Leopoldo va demoliendo sistemáticamente cada uno de los argumentos que esgrimen su madre y su hermano en un vano intento, supongo, de dulcificar en cierto modo la imagen que estaban dando ante las cámaras. Cuesta creer, después de ver esta escena, que los retratados permitieran que un documento así saliera a la luz. Ni en los actuales programas del corazón se ha visto nunca un ataque familiar tan visceral y descarnado. A veces pienso que en el fondo querían, que necesitaban que toda esa sordidez saliera a la luz para tratar de, compartiéndola, mitigar su erosiva y demoledora influencia.

Como no podía ser de otro modo, la intervención de Leopoldo provoca, como colofón, el entonado del “Mea culpa” de Michi, que reconoce que los Panero “arrastran una incapacidad manifiesta para el trabajo desde tres o cuatro generaciones atrás”, que han tenido que deshacerse poco a poco de todo su patrimonio a raíz del radical empeoramiento de su situación económica, provocado por la muerte de su padre. Junto a su madre, que parece no recuperada todavía del encuentro con su hijo, declara que “para estar desencantado hay que estar primero encantado, y yo no recuerdo más que tres o cuatro momentos de encanto, o simplemente felices, a lo largo de toda mi vida. El desencanto me ha venido dado por una serie de elementos impuestos de los que yo solo he participado como un simple espectador”. La madre guarda, ante estas palabras, un silencio consternado e inquietante. Nada se puede decir ante la evidencia.

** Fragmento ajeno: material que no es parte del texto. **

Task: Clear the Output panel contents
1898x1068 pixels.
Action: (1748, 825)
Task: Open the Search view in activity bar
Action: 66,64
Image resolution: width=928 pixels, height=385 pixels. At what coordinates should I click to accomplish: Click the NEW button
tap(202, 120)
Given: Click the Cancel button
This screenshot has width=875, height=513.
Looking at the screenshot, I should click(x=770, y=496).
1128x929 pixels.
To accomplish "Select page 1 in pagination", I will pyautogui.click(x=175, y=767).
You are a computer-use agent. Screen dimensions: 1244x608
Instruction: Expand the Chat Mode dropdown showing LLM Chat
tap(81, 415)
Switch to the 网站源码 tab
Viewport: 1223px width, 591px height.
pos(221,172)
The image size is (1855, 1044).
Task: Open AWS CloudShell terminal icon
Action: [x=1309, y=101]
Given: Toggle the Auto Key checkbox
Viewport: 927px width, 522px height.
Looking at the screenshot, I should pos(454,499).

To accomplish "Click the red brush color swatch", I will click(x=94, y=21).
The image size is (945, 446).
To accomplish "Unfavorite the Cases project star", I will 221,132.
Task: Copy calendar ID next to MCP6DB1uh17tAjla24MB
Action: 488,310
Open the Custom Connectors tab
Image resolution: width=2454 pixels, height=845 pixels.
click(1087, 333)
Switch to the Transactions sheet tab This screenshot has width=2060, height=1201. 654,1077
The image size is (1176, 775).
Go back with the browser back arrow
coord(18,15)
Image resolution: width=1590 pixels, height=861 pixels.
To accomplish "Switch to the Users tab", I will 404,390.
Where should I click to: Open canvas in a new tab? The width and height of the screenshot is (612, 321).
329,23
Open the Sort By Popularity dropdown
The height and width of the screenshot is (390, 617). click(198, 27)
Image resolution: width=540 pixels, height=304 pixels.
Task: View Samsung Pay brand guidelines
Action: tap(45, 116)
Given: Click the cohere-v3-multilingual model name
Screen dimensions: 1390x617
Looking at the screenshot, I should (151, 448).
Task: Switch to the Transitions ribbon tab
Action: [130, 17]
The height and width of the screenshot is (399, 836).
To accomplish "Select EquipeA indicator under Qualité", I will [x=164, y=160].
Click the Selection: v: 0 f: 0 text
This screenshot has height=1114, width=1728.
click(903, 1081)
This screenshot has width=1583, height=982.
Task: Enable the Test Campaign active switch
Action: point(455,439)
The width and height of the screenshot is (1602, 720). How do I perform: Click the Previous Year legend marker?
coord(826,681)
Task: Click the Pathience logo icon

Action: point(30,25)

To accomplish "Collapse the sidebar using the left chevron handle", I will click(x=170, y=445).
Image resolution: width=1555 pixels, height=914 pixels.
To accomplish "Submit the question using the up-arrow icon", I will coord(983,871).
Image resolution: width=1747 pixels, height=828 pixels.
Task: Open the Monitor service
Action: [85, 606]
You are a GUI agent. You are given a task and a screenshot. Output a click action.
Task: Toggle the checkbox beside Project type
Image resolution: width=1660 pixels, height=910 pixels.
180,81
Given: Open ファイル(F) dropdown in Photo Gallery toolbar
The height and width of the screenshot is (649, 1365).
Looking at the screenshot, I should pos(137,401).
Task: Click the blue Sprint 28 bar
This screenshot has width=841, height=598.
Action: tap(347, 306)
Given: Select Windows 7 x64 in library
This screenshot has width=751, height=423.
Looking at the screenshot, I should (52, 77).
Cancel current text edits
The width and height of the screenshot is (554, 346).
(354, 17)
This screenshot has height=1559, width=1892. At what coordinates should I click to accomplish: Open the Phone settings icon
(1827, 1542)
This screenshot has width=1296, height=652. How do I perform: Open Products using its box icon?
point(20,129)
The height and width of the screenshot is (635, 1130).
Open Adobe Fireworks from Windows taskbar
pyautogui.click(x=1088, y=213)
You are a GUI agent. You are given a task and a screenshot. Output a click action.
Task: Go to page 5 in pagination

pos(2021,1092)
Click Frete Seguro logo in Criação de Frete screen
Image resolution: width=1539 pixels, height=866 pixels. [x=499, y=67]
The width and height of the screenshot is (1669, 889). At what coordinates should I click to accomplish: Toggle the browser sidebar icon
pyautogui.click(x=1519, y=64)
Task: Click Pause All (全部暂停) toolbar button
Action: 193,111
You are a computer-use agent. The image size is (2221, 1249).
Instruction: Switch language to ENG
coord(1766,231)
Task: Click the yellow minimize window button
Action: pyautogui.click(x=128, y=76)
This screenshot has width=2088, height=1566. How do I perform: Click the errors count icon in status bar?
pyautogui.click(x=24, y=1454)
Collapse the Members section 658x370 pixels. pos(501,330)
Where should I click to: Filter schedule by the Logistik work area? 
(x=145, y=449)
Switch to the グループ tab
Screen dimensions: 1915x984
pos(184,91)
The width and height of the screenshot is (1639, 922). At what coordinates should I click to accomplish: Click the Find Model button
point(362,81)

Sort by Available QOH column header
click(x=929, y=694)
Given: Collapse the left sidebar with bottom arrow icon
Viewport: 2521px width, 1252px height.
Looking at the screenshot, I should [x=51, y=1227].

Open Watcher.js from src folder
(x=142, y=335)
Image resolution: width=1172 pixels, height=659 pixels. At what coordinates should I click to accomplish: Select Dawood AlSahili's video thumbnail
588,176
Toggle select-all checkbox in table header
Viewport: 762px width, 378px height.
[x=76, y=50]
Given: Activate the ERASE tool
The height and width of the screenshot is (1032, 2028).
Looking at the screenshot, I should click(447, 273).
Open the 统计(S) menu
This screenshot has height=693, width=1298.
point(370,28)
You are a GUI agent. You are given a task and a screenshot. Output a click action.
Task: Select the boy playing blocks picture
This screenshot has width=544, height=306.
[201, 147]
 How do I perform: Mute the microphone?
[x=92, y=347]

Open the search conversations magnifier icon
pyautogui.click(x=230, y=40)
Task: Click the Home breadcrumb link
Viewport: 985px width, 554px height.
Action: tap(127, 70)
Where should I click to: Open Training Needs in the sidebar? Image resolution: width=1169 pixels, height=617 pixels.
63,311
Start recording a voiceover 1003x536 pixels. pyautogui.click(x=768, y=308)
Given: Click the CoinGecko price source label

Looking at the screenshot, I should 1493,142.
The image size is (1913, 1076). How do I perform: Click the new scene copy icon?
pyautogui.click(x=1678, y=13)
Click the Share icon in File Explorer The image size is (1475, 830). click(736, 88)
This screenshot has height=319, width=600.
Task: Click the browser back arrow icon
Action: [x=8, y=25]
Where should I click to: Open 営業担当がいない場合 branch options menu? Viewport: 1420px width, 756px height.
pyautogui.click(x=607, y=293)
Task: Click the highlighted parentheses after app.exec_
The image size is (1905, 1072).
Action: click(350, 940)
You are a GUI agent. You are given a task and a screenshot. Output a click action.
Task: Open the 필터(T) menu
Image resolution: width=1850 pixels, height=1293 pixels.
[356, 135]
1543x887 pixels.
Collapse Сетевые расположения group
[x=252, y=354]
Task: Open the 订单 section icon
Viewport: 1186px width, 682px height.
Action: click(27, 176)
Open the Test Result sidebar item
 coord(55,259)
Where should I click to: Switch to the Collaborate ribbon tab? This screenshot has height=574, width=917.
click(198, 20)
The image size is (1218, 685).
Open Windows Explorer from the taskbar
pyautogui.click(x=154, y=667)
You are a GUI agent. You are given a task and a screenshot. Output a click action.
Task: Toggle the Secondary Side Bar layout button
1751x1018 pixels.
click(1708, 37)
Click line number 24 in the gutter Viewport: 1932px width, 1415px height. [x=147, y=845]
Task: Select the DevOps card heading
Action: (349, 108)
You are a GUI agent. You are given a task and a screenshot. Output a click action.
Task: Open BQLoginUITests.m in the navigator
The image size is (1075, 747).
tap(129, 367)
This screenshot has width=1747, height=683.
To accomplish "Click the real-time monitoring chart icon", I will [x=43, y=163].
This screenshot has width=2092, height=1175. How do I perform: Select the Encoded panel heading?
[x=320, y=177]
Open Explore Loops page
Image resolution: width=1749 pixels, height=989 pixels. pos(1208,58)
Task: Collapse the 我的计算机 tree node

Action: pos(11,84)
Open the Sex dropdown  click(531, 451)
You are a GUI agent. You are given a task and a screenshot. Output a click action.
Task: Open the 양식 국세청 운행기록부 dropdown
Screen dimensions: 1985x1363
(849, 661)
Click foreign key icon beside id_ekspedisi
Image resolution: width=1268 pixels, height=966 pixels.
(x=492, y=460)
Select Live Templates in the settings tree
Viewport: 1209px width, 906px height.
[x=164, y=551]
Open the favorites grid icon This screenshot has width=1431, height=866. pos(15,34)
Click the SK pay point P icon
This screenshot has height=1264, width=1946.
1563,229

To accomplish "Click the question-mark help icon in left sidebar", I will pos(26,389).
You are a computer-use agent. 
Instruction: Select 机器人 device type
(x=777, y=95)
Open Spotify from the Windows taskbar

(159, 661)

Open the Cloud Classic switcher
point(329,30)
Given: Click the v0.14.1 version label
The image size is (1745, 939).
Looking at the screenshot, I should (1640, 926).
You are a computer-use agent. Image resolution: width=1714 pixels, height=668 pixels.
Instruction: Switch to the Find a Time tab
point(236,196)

La película finaliza con la cámara alejándose y las suaves notas de Schubert, mientras Michi, en una especie de paroxismo final, o “más difícil todavía”, confiesa que los Panero, al parecer, no pueden tener descendencia, lo que conllevará sin duda a un fin de raza, pero no a un fin de raza épica, sino a un “fin de raza astorgana provocado por la excesiva cantidad de hectolitros de alcohol en la sangre”.

Una gran película, sin efectos especiales ni línea argumental, rodada en blanco y negro, a la manera de documental, pero de profunda trascendencia. A partir de aquí me sumergí de lleno en la personalidad de Leopoldo María Panero, y si bien he leído su poesía, declaro convencido que me fascinan mucho más su persona y su vida que su obra literaria. Para saber un poco más de este personaje, os recomiendo el libro “El contorno del abismo. Vida y leyenda de Leopoldo María Panero”, de J. Benito Fernández, publicado por Tusquets en su sección andanzas.

Con el paso del tiempo se rodó la película “Veinte años después”, que volvía a reencontrarse con los Panero, esta vez sin la monumental figura de la madre, mostrando una decadencia todavía más acusada. Pero esa, amigos, es otra entrada.